[Stored records]
*** Begin section ***
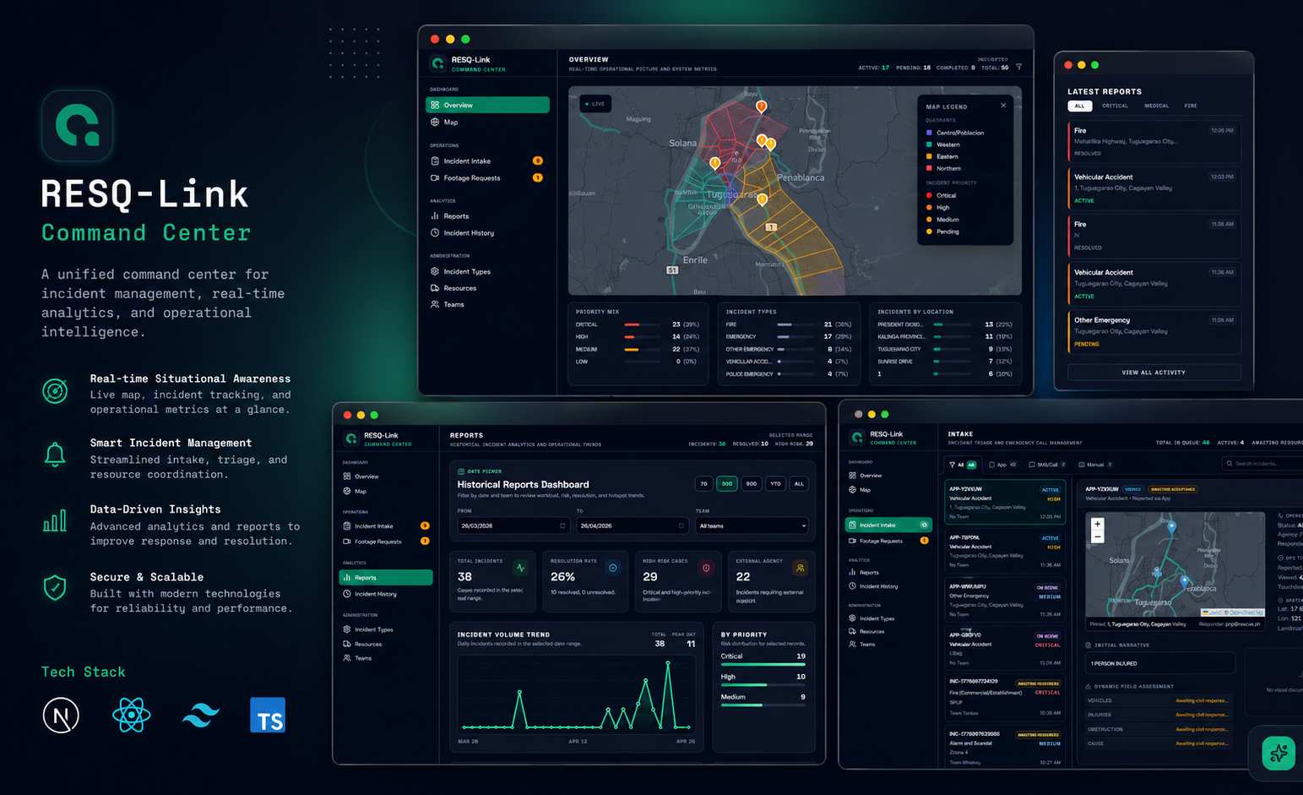Click the Next.js icon in Tech Stack
The height and width of the screenshot is (795, 1303).
coord(61,716)
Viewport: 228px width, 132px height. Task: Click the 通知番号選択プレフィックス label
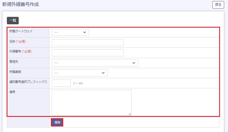click(28, 82)
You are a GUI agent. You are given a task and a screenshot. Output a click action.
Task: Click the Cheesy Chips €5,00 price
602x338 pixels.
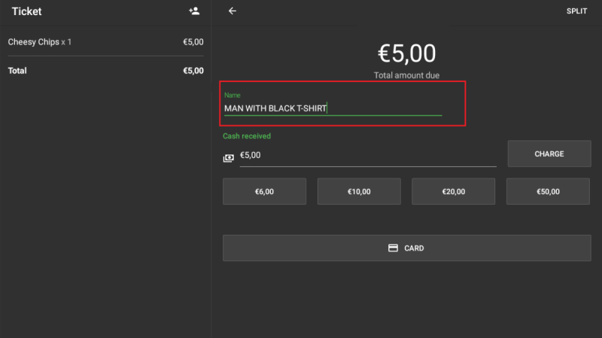click(193, 42)
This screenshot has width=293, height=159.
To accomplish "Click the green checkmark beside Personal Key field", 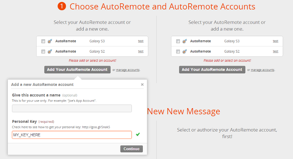I will tap(138, 135).
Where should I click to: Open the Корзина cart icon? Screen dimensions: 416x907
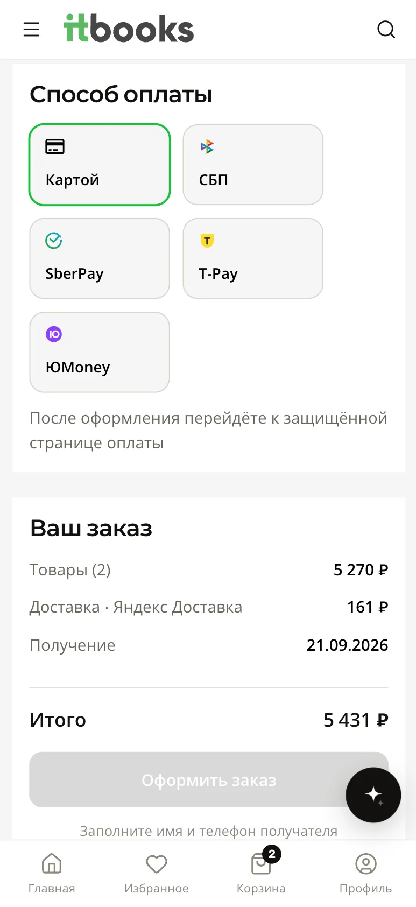coord(261,864)
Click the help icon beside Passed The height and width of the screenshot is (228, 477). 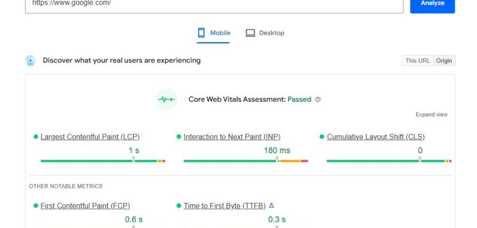pos(318,99)
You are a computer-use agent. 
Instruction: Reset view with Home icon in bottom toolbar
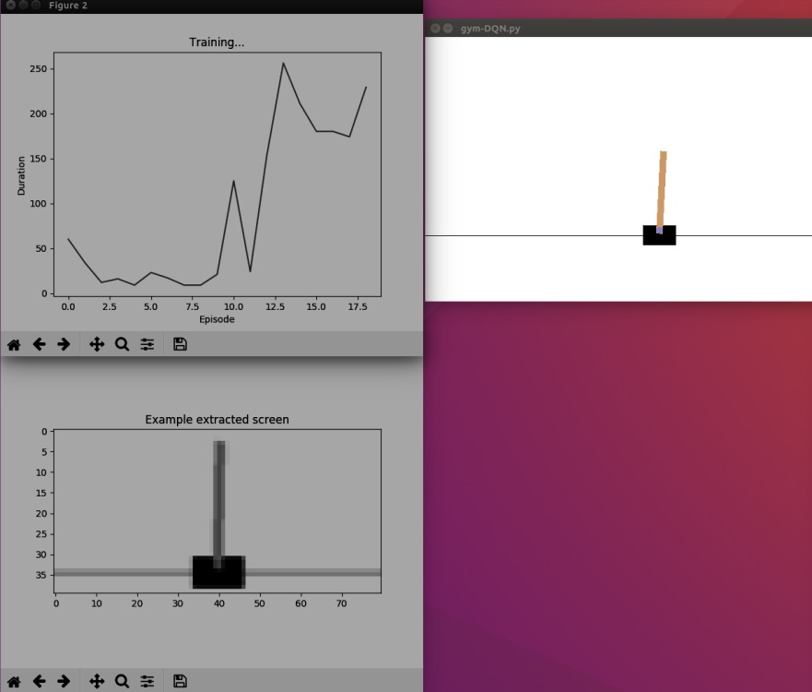14,682
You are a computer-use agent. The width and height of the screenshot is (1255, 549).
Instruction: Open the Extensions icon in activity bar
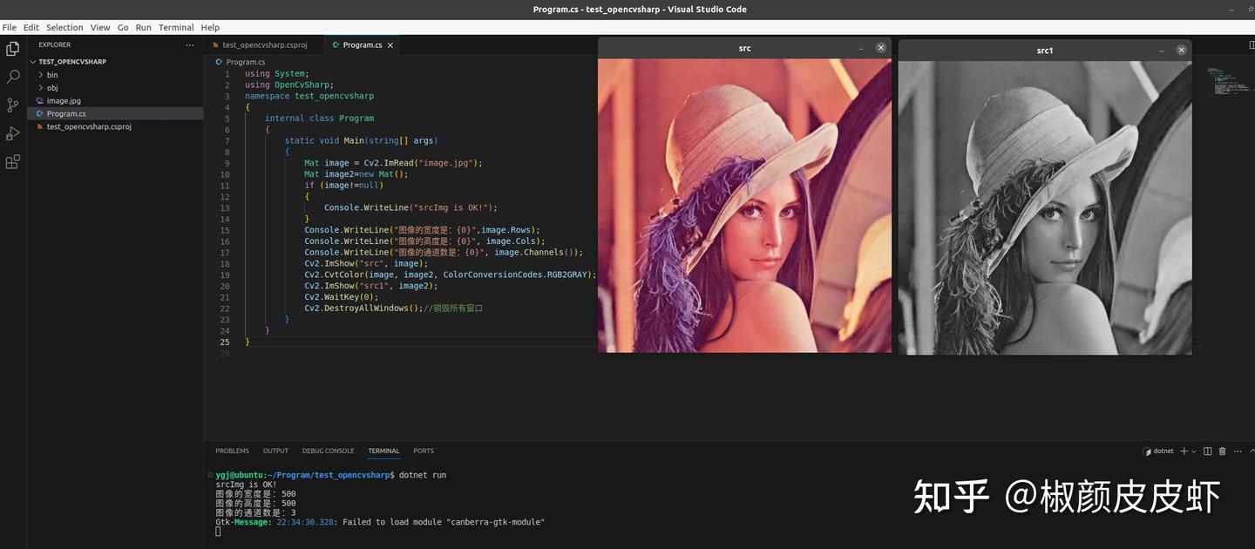(12, 160)
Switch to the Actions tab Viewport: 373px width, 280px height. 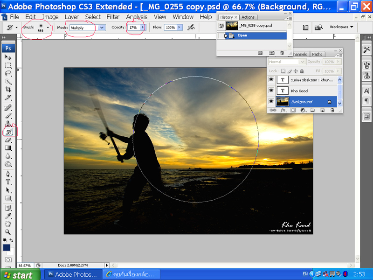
*** End section ***
Work item: If a line in the data contains the string "computer", copy it.

Result of this exercise:
You are a computer-use agent. 
You are a computer-use agent. The width and height of the screenshot is (1255, 549).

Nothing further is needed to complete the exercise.